» **Problem details**
Each line of the records needs to come back exactly as written.

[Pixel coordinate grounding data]
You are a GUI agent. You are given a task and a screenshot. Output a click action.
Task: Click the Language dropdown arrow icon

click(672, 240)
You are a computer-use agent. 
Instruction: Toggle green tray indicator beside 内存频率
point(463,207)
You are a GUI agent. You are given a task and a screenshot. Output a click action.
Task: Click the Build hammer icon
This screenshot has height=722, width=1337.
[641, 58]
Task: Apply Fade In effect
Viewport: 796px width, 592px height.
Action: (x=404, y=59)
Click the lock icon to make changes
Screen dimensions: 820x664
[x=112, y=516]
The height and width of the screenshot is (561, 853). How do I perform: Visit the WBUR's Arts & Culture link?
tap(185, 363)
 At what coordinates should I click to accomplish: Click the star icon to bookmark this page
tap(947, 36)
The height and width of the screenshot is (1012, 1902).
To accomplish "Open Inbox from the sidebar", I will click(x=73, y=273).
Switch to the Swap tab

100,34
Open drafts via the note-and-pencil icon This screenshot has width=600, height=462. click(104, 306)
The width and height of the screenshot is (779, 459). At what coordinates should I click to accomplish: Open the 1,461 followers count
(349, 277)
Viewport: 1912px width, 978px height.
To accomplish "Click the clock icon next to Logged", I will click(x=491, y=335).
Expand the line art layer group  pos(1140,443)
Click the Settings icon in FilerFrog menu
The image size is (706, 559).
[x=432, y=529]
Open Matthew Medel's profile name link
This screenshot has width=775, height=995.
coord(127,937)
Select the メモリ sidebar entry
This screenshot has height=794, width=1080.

» **Answer to the problem**
You are a GUI agent. You are given a task and a screenshot. Output a click action.
Task: Click the Language dropdown arrow icon

click(672, 240)
You are a computer-use agent. 
Instruction: Toggle green tray indicator beside 内存频率
point(463,207)
You are a GUI agent. You are given a task and a screenshot. Output a click action.
Task: Click the Build hammer icon
This screenshot has height=722, width=1337.
[641, 58]
Task: Apply Fade In effect
Viewport: 796px width, 592px height.
Action: (x=404, y=59)
Click the lock icon to make changes
Screen dimensions: 820x664
[x=112, y=516]
The height and width of the screenshot is (561, 853). How do I perform: Visit the WBUR's Arts & Culture link?
tap(185, 363)
 At what coordinates should I click to accomplish: Click the star icon to bookmark this page
tap(947, 36)
The height and width of the screenshot is (1012, 1902).
To accomplish "Open Inbox from the sidebar", I will click(x=73, y=273).
Switch to the Swap tab

100,34
Open drafts via the note-and-pencil icon This screenshot has width=600, height=462. click(104, 306)
The width and height of the screenshot is (779, 459). At what coordinates should I click to accomplish: Open the 1,461 followers count
(349, 277)
Viewport: 1912px width, 978px height.
To accomplish "Click the clock icon next to Logged", I will click(x=491, y=335).
Expand the line art layer group  pos(1140,443)
Click the Settings icon in FilerFrog menu
The image size is (706, 559).
[x=432, y=529]
Open Matthew Medel's profile name link
This screenshot has width=775, height=995.
coord(127,937)
Select the メモリ sidebar entry
This screenshot has height=794, width=1080.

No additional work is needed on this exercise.